Monday, March 01, 2004

wow -- I went home for the weekend and there's been a lot of posts since, so I’ll try to add some and respond to some. i honestly don't think online discourse is as bad as I stated, I was just trying to go a little overboard to get some conversation going. Implied in that post, however, was that any content on the internet is media. I think that's the most interesting thing ... if you go talk to someone about Bush at a Howard Dean meeting, no one but those who are there will hear your ideas. Although, Nichols says otherwise, i think the internet has the potential to circumvent the "main narrative" and add to dialogue. We've already seen that with blogs -- how blogs such as talking points memo and daily kos help senators raise money, serve as a source for information for users -- while still just being a journal.

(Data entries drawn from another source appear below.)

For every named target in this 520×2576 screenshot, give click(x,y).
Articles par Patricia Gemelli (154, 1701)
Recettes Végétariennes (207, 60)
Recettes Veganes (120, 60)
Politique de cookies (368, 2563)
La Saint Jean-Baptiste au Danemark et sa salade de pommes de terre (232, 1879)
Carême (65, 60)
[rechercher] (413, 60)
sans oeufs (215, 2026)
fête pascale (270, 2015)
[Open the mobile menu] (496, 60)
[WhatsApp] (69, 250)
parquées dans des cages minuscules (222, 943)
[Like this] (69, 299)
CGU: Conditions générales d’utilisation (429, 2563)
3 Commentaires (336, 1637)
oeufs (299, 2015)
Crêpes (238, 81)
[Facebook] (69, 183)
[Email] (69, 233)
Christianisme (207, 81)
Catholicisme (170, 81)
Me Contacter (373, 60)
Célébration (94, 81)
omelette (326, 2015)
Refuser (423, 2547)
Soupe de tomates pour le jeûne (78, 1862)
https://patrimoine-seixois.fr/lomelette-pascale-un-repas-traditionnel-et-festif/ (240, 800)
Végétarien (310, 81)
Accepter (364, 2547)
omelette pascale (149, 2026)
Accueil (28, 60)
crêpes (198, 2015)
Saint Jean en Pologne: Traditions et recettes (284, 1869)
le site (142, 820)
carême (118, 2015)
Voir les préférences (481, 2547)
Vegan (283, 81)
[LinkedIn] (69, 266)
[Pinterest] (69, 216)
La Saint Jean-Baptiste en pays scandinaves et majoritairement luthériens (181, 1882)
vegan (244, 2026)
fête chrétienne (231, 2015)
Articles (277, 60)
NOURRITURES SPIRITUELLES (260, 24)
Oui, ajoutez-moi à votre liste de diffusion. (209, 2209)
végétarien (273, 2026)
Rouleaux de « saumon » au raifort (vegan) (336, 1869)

I totally agree w/ Derek. As it stated in Telecom and the City, people spend seven years of their lives in front of a TV, a passive medium. If you were in VR, this would constitute a meaningful part of your life -- you'd be in the soap opera of your choice (passions.. just kidding), find the cure for cancer, run for president, in the virtual reality. While meeting others in this world may be meaningful, there's a world outside that needs tending to.

But... it seems like things are much more organized on the grassroots level than they used to be. The protests against the war in Iraq were coordinated quickly by many groups -- who constantly said it wouldn't have been possible without the internet. With civil engagement however, you can't just have a few involved people, you have to engage those who may not otherwise care. These people, I think, will be missing from future civil engagement when they can just go to, as Derek said, their virtual proms. It was evident, for example, in the Iowa Caucuses that the Dean supporters "weren't from around here." People came from all over to spread the Dean gospel, but Iowans were turned off by that -- there was good Dean organization, but little Iowa organization. So, organization may not be the key aspect in making an online community that can be translated offline.

Also in Telecom and the City, as Paul stated, was the packaging and selling of cities. Plazas, town squares and other aesthetically pleasing things go up to attract business, but I found it interesting that parts of the town are purposefully segregated -- as in Houston's tunnel for businessmen. As geography and time disappear, it becomes increasingly easy to ignore those who we can now avoid.